Exercise directions
Rewrite the bicuspid aortic valve text from the words "Acknowledgments" through "from this patent.", using "payments" in place of "royalties".

Extract
Bone immunohistochemistry for extracellular matrix and Lrp5/Notch1 signaling markers in Bicuspid Aortic Valves26. PCNA- Proliferating nuclear cell antigen indicates upregulation of DNA polymerase during active proliferation. Alcian blue stains for cartilage which is minimal. The stain binds to proteoglycans. The Alizarin red is a stain for calcium and hydroxyapatite in the valves which was increased markedly in the valves. The Lrp5 and Wnt3a stain is localized in the myofibroblast cells which are differentiating to an osteoblast like phenotype. The Notch1 stain is much less than the canonical Wnt markers in the areas of complex bone formation. The Bone sialoprotein, Osteocalcin and Osteopontin stains are all upregulated in bicuspid tissues indicating osteogenic differentiation and later stage mineralization. (Used with Permission from Elsevier, Publisher for Journal of the American College of Cardiology.)

Figure 5.

Figure 5

Proposed Cellular mechanisms of Bicuspid Aortic Valve Disease.

Development of Future Medical Therapies for Calcific Aortic Stenosis

The natural history studies of valvular aortic stenosis as defined by clinical and histopathologic parameters have provided landmark developments towards the understanding of this disease. HMG CoA reductase inhibitors may provide an innovative therapeutic approach by employing both lipid lowering and possibly non-lipid lowering effects to forestall critical stenosis in the aortic valve. Studies have shown that atorvastatin has a number of effects in the aortic valve including: 1) inhibition of foam cell accumulation 1, 2) inhibition of Cbfa1 activation1, 3) eNOS enzymatic activation18 and 4) attenuation of Lrp5 receptor activation50. Statins have potent LDL lowering effects via inhibition of the rate-limiting step in cholesterol synthesis. There are a number of experimental models which demonstrate the potential for treating the vasculature with statins to inhibit matrix formation5153, cellular proliferation1 and vascular aneurysm formation54. Other laboratories have shown that statins have pleiotropic effects via purine nucleotides55 and ROCK56. Although valve replacement is the current treatment of choice for severe critical aortic stenosis, future insights into the mechanisms of calcification and its progression may indicate a role for lipid lowering therapy in modifying the rate of progression of stenosis.

Summary

Bicuspid aortic valve disease is the most common indication for surgical valve replacement for aortic stenosis. The cellular mechanisms are evolving and in the last decade, scientific progress has demonstrated the active biology of this disease process. In the future, as further understanding of the design for clinical trials in valvular heart disease evolves, the cellular biology of this disease may be targeted and slowing of the progression of the valve lesion and the aortopathy may occur to help this patient population in the future.

Acknowledgments

This work was completed with the support of an American Heart Association Grant-in-Aid (0555714Z) and a grant from the National Institute of Health (5K08HL073927-04, 1R01HL085591-01A1). Nalini M. Rajamannan is an inventor on a patent for the use of statins in degeneration of aortic valve disease. This patent is owned by the Mayo Clinic and Dr. Rajamannan does not receive any royalties from this patent.

Provided records
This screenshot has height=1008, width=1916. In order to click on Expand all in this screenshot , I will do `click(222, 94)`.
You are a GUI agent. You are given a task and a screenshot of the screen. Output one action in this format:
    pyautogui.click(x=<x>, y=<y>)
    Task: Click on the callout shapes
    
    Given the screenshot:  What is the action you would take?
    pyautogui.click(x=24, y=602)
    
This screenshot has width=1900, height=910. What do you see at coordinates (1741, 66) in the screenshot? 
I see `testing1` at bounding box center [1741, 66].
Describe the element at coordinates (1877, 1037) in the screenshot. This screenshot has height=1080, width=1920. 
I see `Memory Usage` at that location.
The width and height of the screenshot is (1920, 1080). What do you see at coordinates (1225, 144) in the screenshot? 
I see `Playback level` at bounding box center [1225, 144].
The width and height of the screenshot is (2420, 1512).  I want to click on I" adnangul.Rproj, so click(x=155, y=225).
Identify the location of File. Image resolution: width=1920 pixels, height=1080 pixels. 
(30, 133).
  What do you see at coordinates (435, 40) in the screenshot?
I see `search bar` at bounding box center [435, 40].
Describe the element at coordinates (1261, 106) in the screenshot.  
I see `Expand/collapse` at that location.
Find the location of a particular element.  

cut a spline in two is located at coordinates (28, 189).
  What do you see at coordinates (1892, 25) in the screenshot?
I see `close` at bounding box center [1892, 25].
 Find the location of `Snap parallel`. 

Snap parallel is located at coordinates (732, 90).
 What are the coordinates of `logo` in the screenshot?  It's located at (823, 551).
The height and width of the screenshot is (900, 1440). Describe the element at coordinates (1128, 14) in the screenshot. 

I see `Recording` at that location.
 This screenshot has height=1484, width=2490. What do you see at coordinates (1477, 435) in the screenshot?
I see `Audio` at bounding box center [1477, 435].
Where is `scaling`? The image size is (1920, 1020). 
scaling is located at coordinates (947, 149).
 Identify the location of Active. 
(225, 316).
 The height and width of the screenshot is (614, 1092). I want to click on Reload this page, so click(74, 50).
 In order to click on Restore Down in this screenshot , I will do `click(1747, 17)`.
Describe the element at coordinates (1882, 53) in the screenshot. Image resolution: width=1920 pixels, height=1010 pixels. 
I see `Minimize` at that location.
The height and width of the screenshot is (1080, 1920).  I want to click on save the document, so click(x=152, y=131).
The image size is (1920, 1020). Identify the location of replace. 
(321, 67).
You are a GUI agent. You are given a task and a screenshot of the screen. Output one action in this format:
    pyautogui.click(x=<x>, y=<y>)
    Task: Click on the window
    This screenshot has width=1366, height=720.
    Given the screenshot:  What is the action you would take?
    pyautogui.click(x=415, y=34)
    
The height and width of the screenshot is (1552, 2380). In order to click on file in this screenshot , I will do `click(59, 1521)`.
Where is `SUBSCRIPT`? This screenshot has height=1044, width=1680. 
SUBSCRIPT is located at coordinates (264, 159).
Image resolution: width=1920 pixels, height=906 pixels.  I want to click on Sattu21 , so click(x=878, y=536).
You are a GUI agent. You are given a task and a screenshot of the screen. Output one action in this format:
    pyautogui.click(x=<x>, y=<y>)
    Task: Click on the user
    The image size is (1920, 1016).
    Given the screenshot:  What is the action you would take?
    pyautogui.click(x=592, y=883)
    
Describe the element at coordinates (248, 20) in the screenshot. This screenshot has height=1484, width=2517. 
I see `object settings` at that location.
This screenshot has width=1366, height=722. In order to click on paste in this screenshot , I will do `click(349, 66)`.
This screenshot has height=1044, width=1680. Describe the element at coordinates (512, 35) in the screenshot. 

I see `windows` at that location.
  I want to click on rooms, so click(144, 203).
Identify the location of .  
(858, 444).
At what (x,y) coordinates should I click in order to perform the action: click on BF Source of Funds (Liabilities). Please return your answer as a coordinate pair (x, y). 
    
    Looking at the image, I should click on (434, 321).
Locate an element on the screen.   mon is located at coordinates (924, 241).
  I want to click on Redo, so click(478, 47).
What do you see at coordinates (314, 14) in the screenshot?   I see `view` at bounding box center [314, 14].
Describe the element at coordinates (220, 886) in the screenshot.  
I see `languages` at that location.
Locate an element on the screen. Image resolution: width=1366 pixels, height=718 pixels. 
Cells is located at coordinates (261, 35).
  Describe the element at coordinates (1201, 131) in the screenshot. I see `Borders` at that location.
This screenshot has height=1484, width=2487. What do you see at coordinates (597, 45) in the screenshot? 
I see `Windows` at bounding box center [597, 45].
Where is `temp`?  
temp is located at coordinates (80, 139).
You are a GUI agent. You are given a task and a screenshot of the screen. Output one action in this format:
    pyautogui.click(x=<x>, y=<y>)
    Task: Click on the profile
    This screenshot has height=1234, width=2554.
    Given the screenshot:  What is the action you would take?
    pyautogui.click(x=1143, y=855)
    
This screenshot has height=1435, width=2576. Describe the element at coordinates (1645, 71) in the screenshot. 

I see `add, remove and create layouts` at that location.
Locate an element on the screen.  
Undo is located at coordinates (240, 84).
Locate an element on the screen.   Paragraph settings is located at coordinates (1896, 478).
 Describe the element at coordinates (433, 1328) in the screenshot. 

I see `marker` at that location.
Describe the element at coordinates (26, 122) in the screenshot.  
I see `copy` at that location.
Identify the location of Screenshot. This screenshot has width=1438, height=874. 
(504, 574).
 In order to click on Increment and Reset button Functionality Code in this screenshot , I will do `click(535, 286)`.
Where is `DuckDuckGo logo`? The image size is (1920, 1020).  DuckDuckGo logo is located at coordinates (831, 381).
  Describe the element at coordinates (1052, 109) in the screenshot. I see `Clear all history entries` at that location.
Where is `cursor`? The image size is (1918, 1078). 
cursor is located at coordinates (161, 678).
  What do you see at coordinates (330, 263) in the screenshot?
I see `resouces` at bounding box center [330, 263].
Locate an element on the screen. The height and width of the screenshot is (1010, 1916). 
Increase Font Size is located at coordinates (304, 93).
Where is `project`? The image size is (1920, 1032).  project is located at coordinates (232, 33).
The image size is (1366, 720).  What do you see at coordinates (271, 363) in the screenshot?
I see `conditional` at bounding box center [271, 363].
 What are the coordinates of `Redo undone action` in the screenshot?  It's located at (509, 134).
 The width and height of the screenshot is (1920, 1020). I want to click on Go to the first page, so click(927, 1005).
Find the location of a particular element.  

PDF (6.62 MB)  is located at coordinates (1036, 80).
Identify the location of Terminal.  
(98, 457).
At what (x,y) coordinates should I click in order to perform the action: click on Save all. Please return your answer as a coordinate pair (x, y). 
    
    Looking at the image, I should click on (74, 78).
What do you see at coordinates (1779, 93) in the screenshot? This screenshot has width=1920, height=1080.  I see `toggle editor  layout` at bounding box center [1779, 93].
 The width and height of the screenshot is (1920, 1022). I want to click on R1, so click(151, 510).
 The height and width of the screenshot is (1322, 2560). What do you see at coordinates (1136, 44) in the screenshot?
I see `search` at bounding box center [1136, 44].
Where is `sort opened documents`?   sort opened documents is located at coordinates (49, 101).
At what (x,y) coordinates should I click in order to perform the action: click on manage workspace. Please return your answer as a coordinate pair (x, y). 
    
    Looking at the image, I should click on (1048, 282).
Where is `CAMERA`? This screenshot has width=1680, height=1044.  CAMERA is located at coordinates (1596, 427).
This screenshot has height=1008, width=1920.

Reply to the task
Acknowledgments

This work was completed with the support of an American Heart Association Grant-in-Aid (0555714Z) and a grant from the National Institute of Health (5K08HL073927-04, 1R01HL085591-01A1). Nalini M. Rajamannan is an inventor on a patent for the use of statins in degeneration of aortic valve disease. This patent is owned by the Mayo Clinic and Dr. Rajamannan does not receive any payments from this patent.